→ **WHAT YOU SHOULD DO**: Count how many lines in the data below contain the string "Image", with case counting, and reply with the number alone.

→ **DATASET ENTRIES**:
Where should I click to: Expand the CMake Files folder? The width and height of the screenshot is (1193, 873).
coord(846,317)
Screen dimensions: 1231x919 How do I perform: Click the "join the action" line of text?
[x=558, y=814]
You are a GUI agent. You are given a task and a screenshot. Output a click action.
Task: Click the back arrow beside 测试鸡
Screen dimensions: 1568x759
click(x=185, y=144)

--

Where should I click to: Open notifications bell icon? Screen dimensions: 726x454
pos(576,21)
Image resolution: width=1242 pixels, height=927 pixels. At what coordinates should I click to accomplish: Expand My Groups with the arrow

--

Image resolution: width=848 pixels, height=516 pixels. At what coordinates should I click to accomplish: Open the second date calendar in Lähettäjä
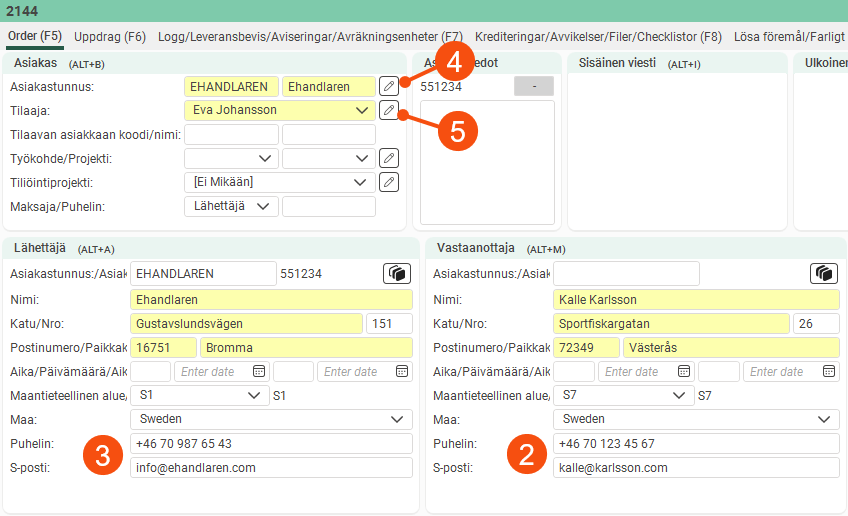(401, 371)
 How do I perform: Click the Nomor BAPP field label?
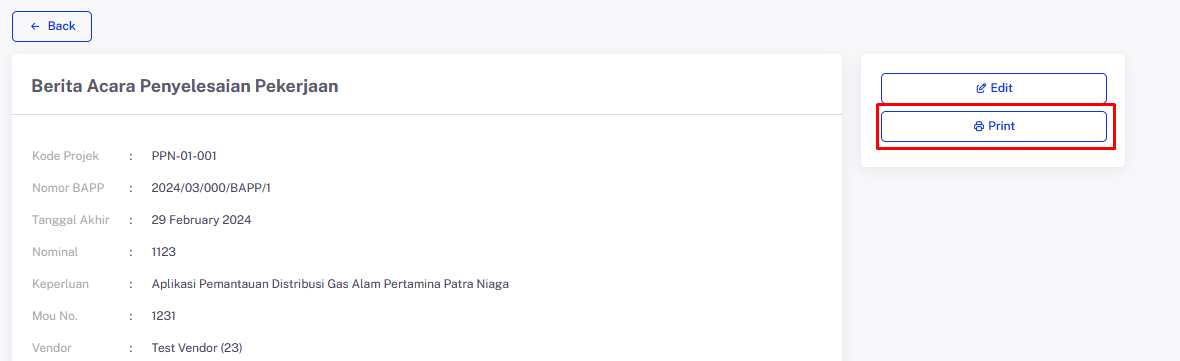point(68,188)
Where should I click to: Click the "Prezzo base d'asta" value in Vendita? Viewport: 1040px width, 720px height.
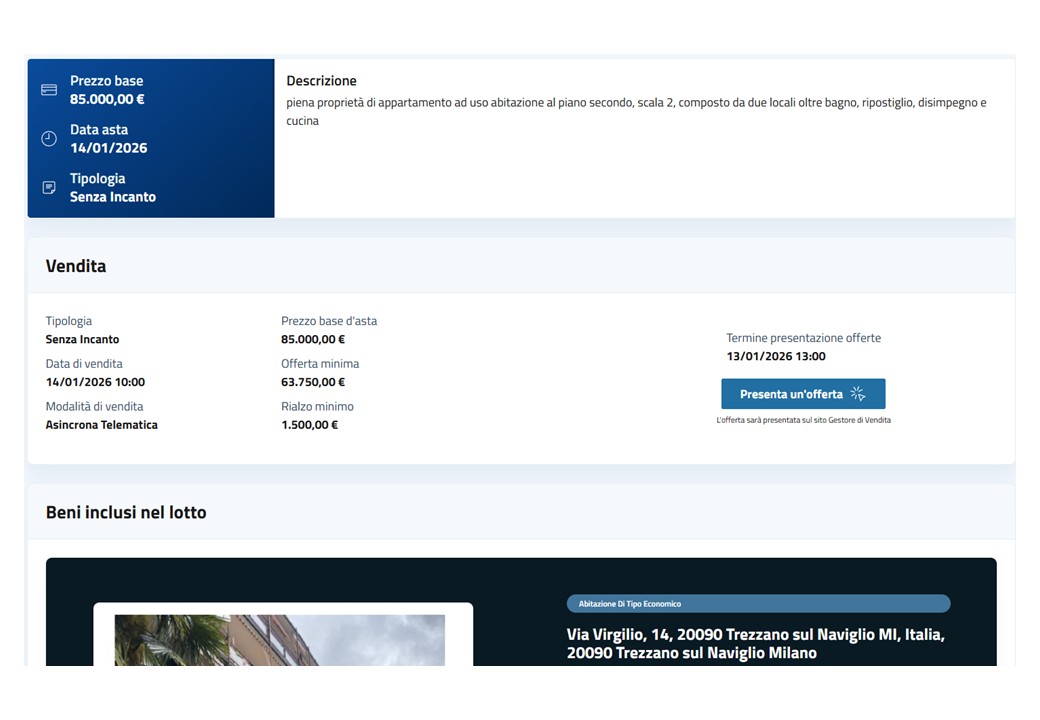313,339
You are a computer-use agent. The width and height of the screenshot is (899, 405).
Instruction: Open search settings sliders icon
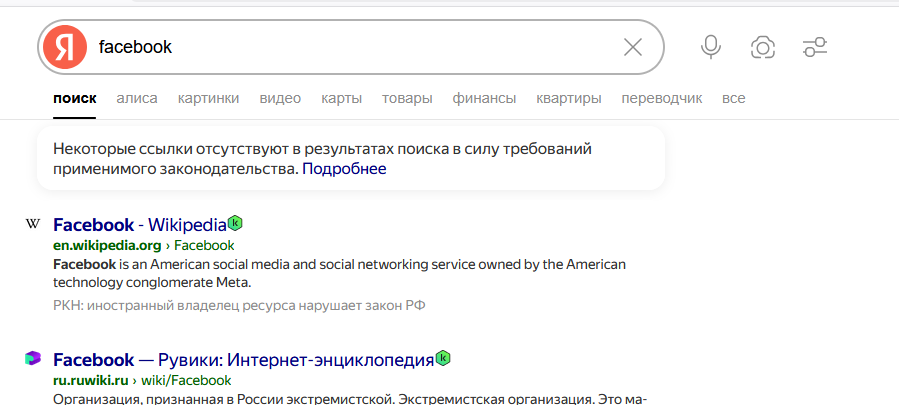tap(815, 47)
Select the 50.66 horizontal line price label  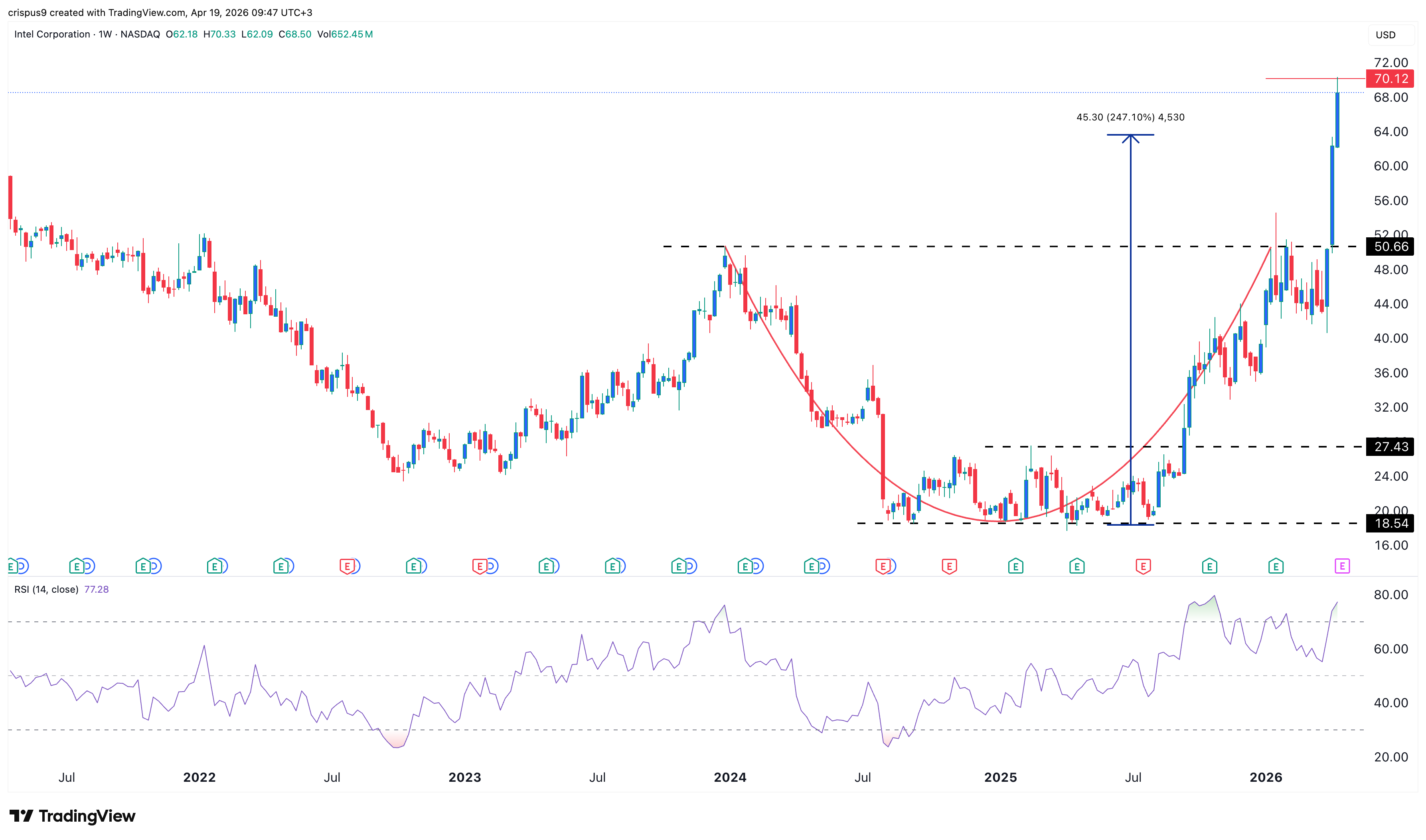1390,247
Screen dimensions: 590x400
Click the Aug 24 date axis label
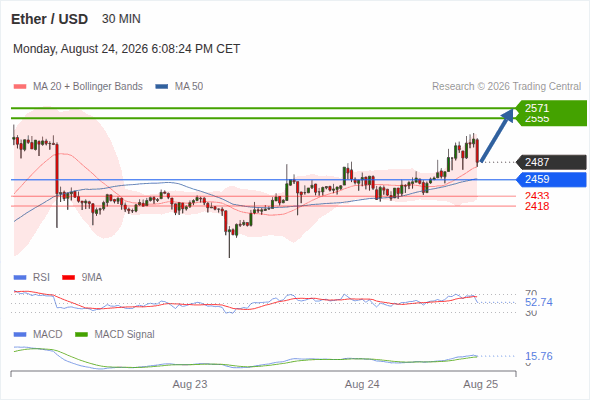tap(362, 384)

→ **REPLY TO THE EXERCISE**: 2